Preprocessing (check out nf-core/mag, any other examples out there?)
- Filtlong to filter ONT by quality (e.g. >7)
- Bowtie2 to remove Illumina PhiX reads
- Nanolyse (alternatively Minimap2) to remove ONT Lambda reads
- add option to down-sample reads, because sometimes this can actually improve assembly
Assemblers:
- MEGAHIT (a5-miseq Add A5-miseq support #23 , ...) to have alternative short read assembler
- Trycycler to have better hybrid and long read assembly than Unicycler
- Flye (Tulip, Redbean, Raven) to have more long read assemblers at hand
- Pilon to polish Nanopore-derived contigs with Illumina reads (for long read assemblers)
Assembly QC:
- BUSCO to check completeness and contamination of assemblies (and possibly bins)
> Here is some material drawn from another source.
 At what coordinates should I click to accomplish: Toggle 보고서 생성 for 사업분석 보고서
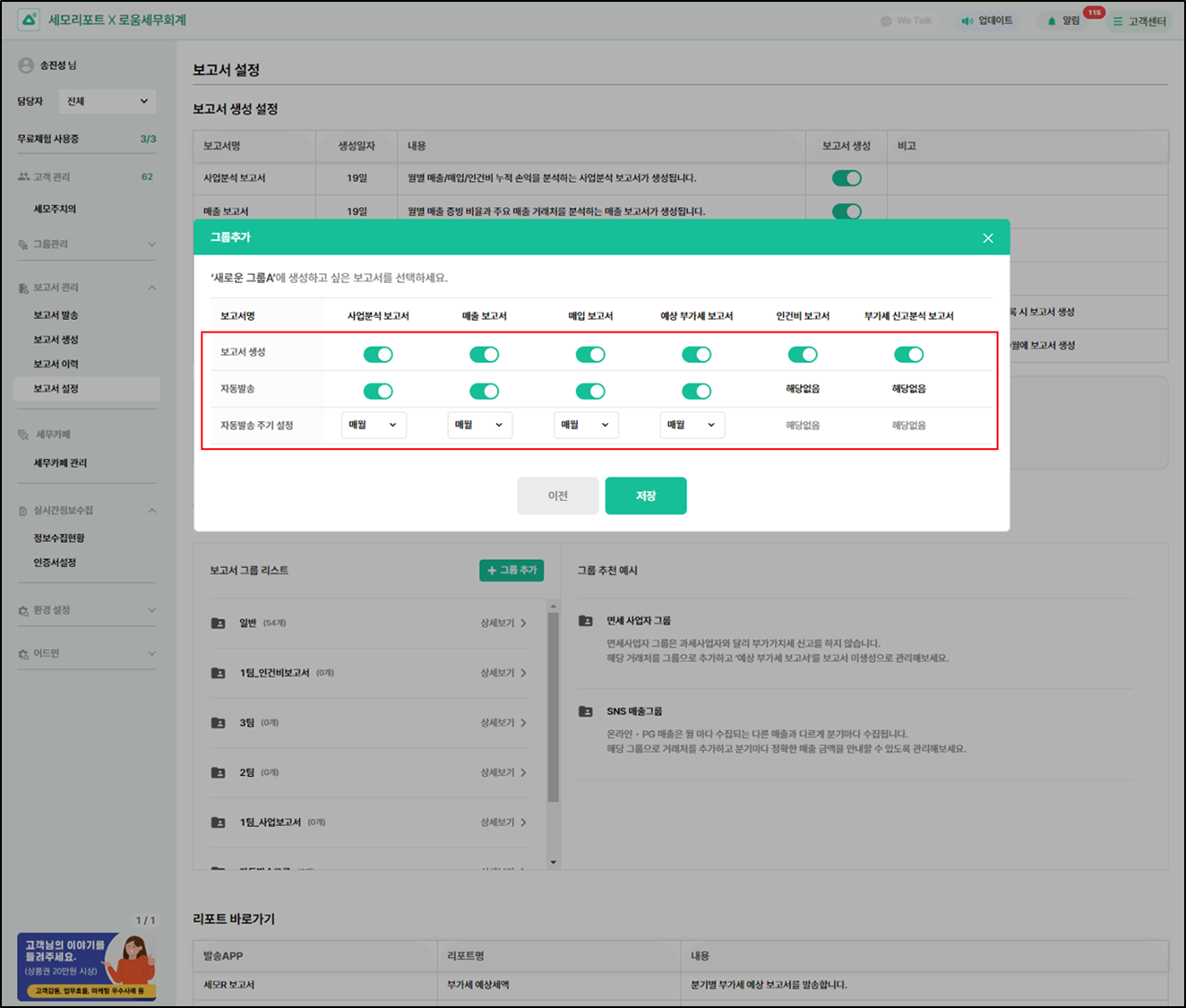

- MaxBin2 (or any other binner) to separate assembly (cleanup if contaminated). In contrast to other binners, MaxBin2 outputs "Completeness, Genome size, GC content" for each bin it found, that comes very handy when judging whether there is real contamination.
Structural:
- Use only the most polished assembly for Prokka & QUAST (currently assemblies before polishing are used!)
- By default, run all (or at least many) assemblers inclusive polishing (Medaka & Pilon) that are appropriate for a data set. That allows easy comparison (with e.g. QUAST and BUSCO) of the performance of different assemblers and choosing the best assembly.
Defaults
- In my opinion,
--skip_kraken2should be either removed (i.e. using--krakendbto determine whether Kraken2 is used) or a simple default (small, fast, but helpful) value should be chosen for--krakendb, e.g. "https://genome-idx.s3.amazonaws.com/kraken/16S_Greengenes13.5_20200326.tgz". This is a very small 16S database but should be sufficient to detect serious bacterial contamination.